The Resident

Last night Hassan and I started watching the new Fox show “The Resident” on Sundays at 10pm est.  Since we completed residency six months ago we thought it would be fun to compare and contrast our experiences with what they portray on the show.  The show depicts medical errors and it begins in an operating room where the nurses/technicians and anesthesiologist are taking selfies.  While there are certain social media accounts these days that do give an inside look on the daily lives of physicians, including in the OR, their is usually someone else who not part of the procedure that is recording.  Although Hassan and I are not surgeons, we did have to spend time in the OR during our surgery rotation in medical school and the importance of maintaining a sterile field is stressed repeatedly.  Before we are even allowed in the OR you learn to scrub properly and when you are part of a surgery your every move is watched.  You have to maintain sterile field at all times and cannot even shift your face mask or scratch your nose without breaking that field and having to scrub in again, so there is definitely no way everyone in the OR would be taking selfies.  In that same scene they also show CPR starting and ending within seconds as well as the team lying about the cause of death, which simply cannot occur as the process is extensive and written in detail.

In the next scene we see a young intern getting ready for the first day of work.  Truth be told, it is an exciting day and most of us do get our white coat ready the night before.  It’s like the first day of school, but even more exhilarating since everything you’ve learned to this point can finally be used and you are ready to apply the knowledge to real patients.  I remember getting my white coat ready the night before- I had the “Maxwell Quick Medical Reference” tucked into my front pocket along with a penlight and several pens.  In my bottom right pocket I stored “Pocket Medicine: The Massachusetts General Hospital Handbook of Internal Medicine” and in my left bottom pocket was my stethoscope and pager.  When the intern, Devon, first walks into the hospital he has to flash his ID card and no matter how many times you walk into a hospital, security will always ask for your ID at the front entrance.  As the days go on the white coat gets filled with handouts, EKG readings, and journal club articles.  As the years go on the white coat gets lighter as your knowledge increases and you need less materials to flip through.

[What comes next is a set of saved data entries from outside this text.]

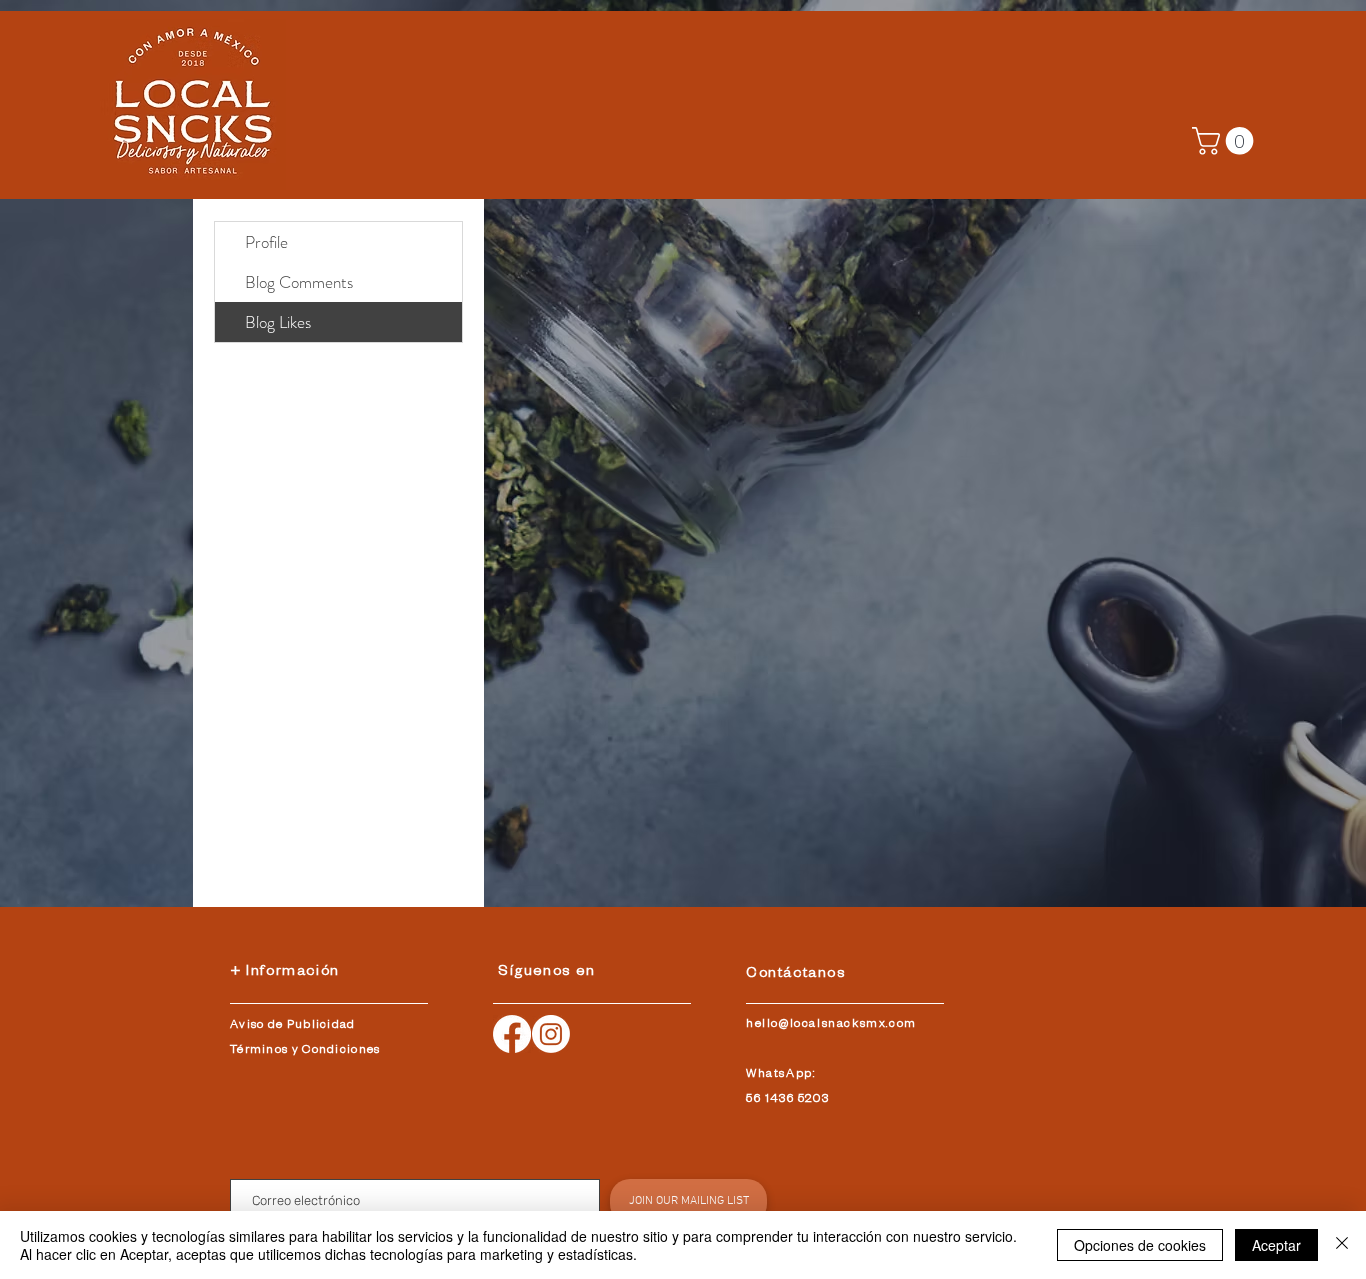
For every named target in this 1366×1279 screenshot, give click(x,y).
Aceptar (1276, 1245)
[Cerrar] (1342, 1245)
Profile (266, 242)
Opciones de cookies (1140, 1245)
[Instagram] (551, 1034)
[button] (1226, 141)
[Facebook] (512, 1034)
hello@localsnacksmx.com (831, 1025)
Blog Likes (278, 322)
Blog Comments (299, 282)
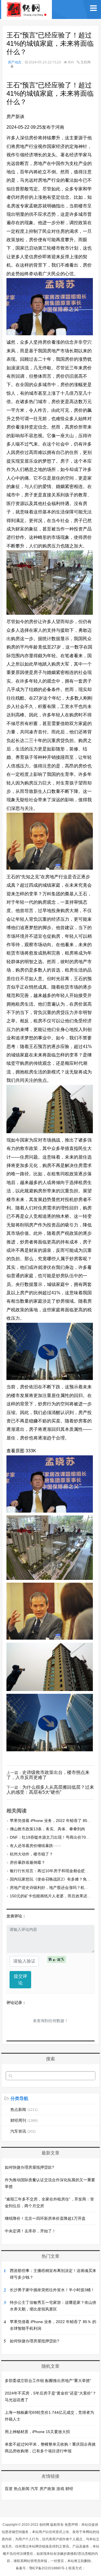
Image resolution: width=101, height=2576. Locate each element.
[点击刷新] (56, 1959)
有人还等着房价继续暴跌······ (35, 1845)
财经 (69, 2488)
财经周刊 (24, 2120)
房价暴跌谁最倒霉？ (27, 1862)
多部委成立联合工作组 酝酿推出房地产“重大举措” (48, 2380)
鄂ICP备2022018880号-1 (48, 2568)
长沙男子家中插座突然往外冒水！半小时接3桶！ (52, 2290)
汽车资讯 (23, 2131)
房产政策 (47, 2488)
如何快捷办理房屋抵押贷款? (29, 2167)
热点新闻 (24, 2109)
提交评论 (20, 1979)
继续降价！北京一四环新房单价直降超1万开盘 (45, 2218)
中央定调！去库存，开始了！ (30, 2231)
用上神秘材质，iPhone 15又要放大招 (37, 2431)
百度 (9, 2488)
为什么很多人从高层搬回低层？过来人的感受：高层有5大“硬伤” (50, 1790)
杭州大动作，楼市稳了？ (31, 1854)
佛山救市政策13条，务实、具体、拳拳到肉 (47, 1829)
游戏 (60, 2488)
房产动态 (14, 62)
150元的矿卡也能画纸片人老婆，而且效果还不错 (52, 1896)
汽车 (34, 2488)
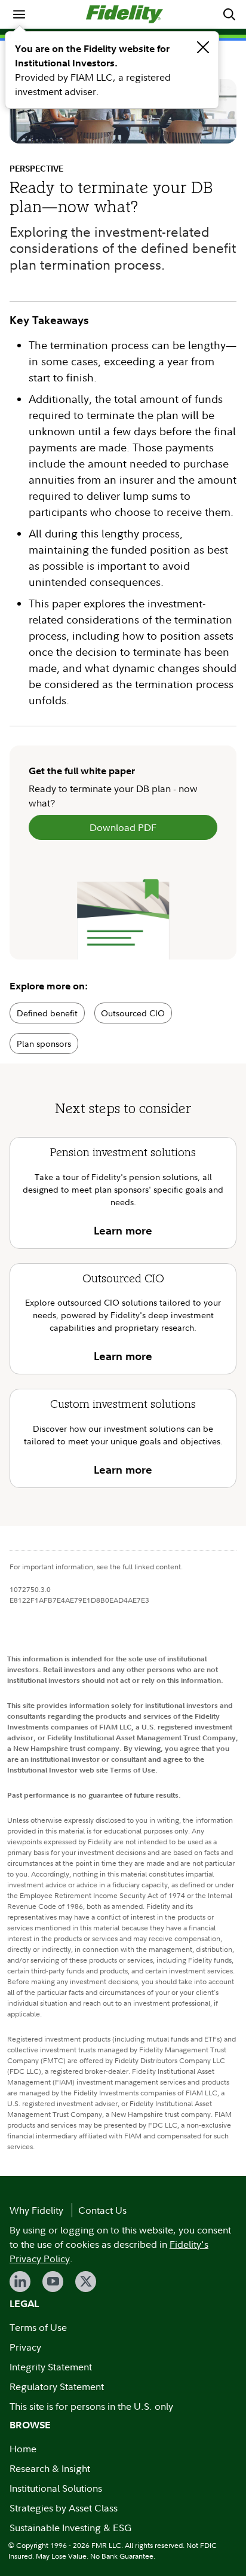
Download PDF (123, 827)
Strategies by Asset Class (64, 2507)
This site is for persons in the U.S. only (91, 2406)
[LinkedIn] (20, 2281)
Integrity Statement (51, 2366)
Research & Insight (50, 2468)
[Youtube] (52, 2281)
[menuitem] (19, 14)
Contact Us (102, 2210)
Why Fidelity (36, 2210)
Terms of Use (38, 2327)
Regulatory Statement (57, 2386)
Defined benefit (47, 1013)
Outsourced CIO (133, 1013)
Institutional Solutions (56, 2488)
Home (23, 2448)
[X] (85, 2281)
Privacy (25, 2347)
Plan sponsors (44, 1043)
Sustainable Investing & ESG (70, 2527)
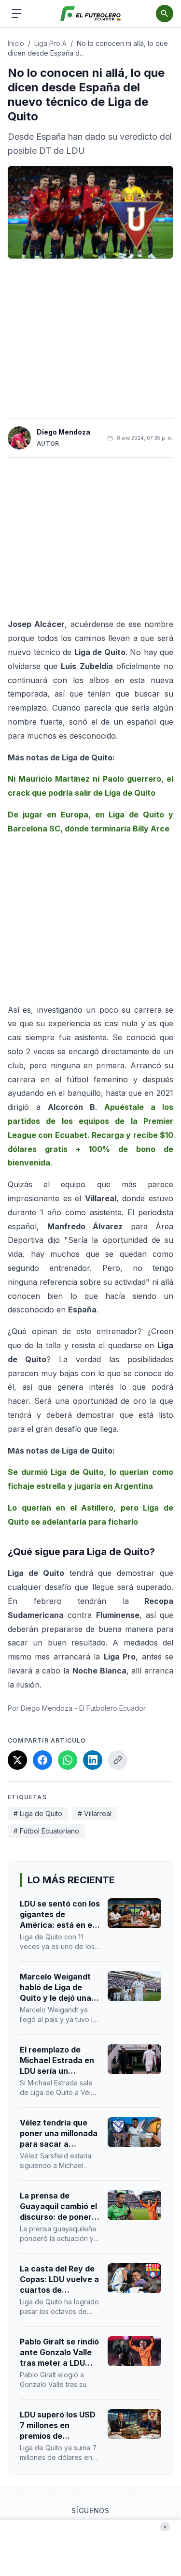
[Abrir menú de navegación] (16, 13)
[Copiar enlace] (117, 1760)
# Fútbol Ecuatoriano (46, 1831)
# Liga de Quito (38, 1813)
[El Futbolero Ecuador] (90, 14)
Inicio (16, 43)
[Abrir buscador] (164, 13)
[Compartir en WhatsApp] (67, 1760)
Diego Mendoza (63, 432)
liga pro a (50, 43)
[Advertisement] (90, 338)
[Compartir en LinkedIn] (92, 1760)
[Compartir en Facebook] (42, 1760)
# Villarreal (94, 1813)
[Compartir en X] (17, 1760)
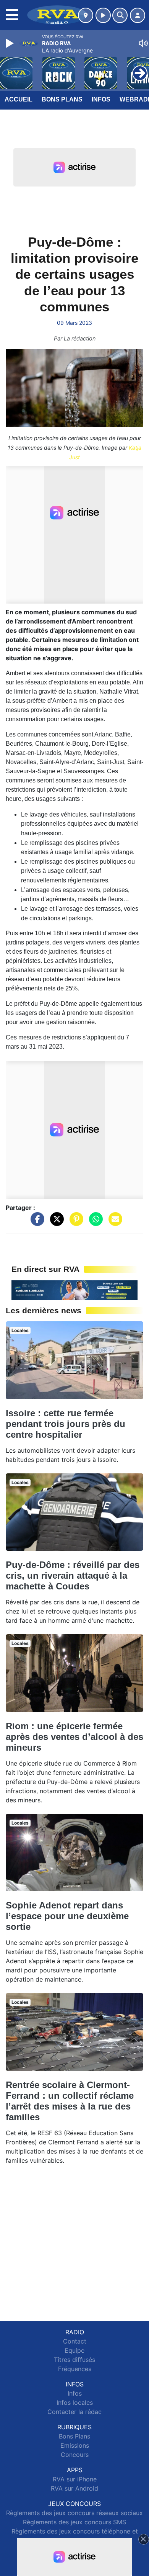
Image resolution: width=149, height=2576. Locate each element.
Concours (75, 2454)
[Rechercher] (120, 15)
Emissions (74, 2445)
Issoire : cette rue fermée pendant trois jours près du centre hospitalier (65, 1424)
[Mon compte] (137, 15)
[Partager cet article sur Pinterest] (74, 1223)
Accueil (18, 99)
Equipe (74, 2350)
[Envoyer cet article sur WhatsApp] (94, 1223)
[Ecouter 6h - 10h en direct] (74, 1289)
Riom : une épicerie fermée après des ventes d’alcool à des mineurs (74, 1737)
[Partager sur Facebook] (35, 1223)
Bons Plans (62, 99)
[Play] (10, 43)
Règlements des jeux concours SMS (74, 2522)
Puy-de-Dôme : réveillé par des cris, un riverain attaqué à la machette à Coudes (72, 1575)
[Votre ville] (85, 15)
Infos (101, 99)
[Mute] (143, 43)
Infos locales (75, 2402)
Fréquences (74, 2369)
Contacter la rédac (74, 2412)
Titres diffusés (74, 2359)
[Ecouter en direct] (103, 15)
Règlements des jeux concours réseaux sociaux (74, 2513)
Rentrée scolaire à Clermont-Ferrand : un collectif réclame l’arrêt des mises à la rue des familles (70, 2101)
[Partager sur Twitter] (55, 1223)
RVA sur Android (74, 2488)
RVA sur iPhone (75, 2479)
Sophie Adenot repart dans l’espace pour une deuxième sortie (67, 1916)
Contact (74, 2341)
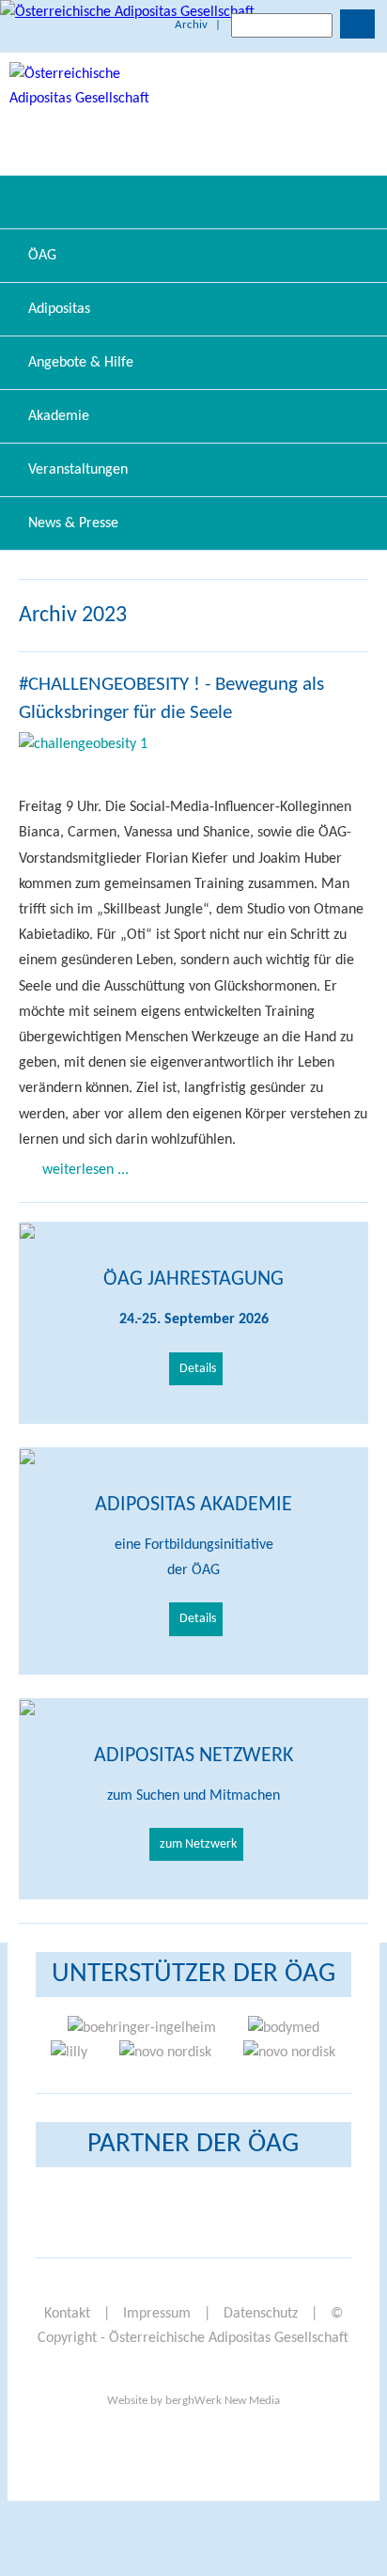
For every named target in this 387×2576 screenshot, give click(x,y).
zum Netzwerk (198, 1844)
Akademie (58, 416)
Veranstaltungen (78, 469)
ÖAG (42, 255)
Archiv (191, 25)
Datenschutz (261, 2313)
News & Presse (73, 523)
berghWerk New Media (222, 2401)
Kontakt (67, 2313)
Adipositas (59, 309)
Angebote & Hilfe (80, 362)
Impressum (157, 2313)
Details (197, 1369)
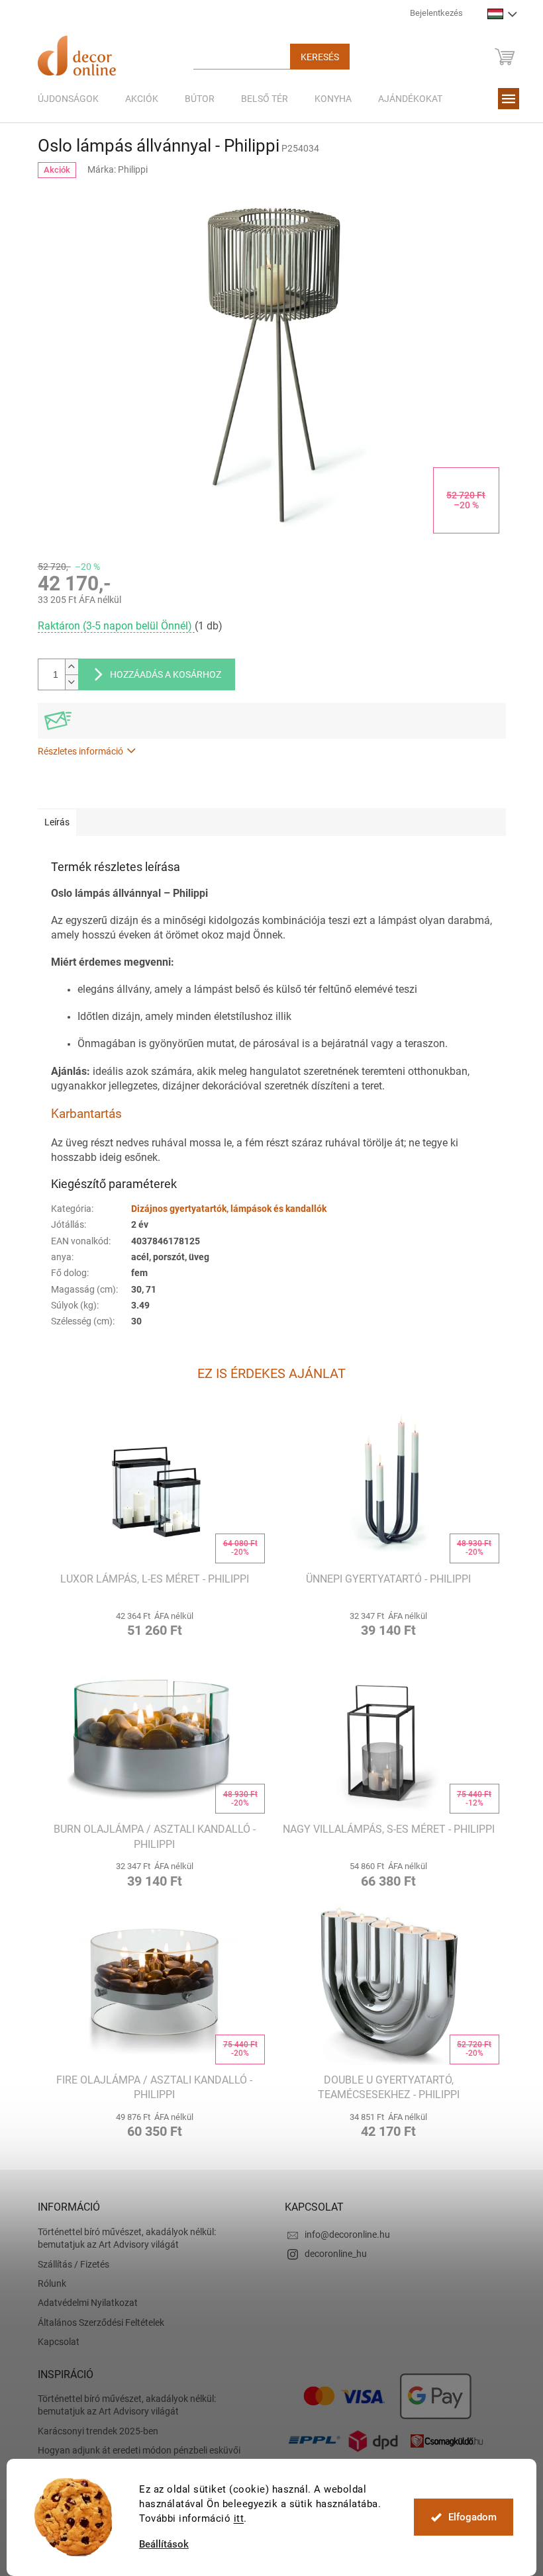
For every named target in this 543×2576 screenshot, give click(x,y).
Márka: (113, 169)
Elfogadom (467, 2517)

When Devon meets his senior resident, Conrad, he gets talked down to and threatened by him.  This never happens.  There is a hierarchy in medicine and it exists for a reason (The Joys of Residency… seriously), but for the most part your senior resident is there to teach you, to guide you and to be a person you can come to for assistance.  At some point Conrad asks his intern Devon to perform a rectal exam.  Usually the intern is responsible for the day to day physical exam and writing notes while the resident supervises, and these include tasks that to some may seem less glamarous.  But it’s important to remember the reason for each thing we do and how it is providing best patient care.  Patients, like the one in the show, place trust in their doctors and allow themselves to be vulnerable in order to get better.  With the recent allegations against Dr. Larry Nassar from so many gymnasts he was trusted to take care of, it is sad to see someone take advantage of the important position he was placed in.  The doctor-patient relationship is one built on trust and that is what Conrad is trying to teach Devon throughout the episode.
Like most medical dramas, the show mixes specialities of surgery, internal medicine and emergency medicine.  These teams do work closely together many times in the hospital, but one resident will not be able to practice a mix of specialties.  In the emergency room, Devon meets a young IV drug abuser who is very sick but refuses to stay unless she gets Dilaudid, a type of opiate medication.  In order to convince her to stay to get the treatment she needs for infective endocarditis, Conrad agrees to order a dose of Dilaudid for her.  This is actually true.  Hassan and I have both worked in hospitals that serve patients addicted to opiates who will sometimes refuse treatment for a life threatening illness unless we negotiate pain medications with them. This same young patient ends up coding, losing her pulse, and Devon runs the code fervently. Whenever we have a young patient, the girl on the show was 21 years old, nobody is ready to give up and the code will last 30 minutes or more. Conrad’s point that after so long the girl will be brain dead and the decision to pull the plug will be difficult for the family is true too (Live happily, go peacefully), but anytime there is a young patient it’s difficult for everyone involved, including the doctors.
To end the episode Conrad tells Devon, “If it were easy everyone would be a doctor, because this is the best job in the world.”  I believe this to be true.  The process is hard, the years of studying seem never ending, mistakes happen, patients stay with you long after the day is done, but the reward of taking care of fellow human beings makes it all worth it.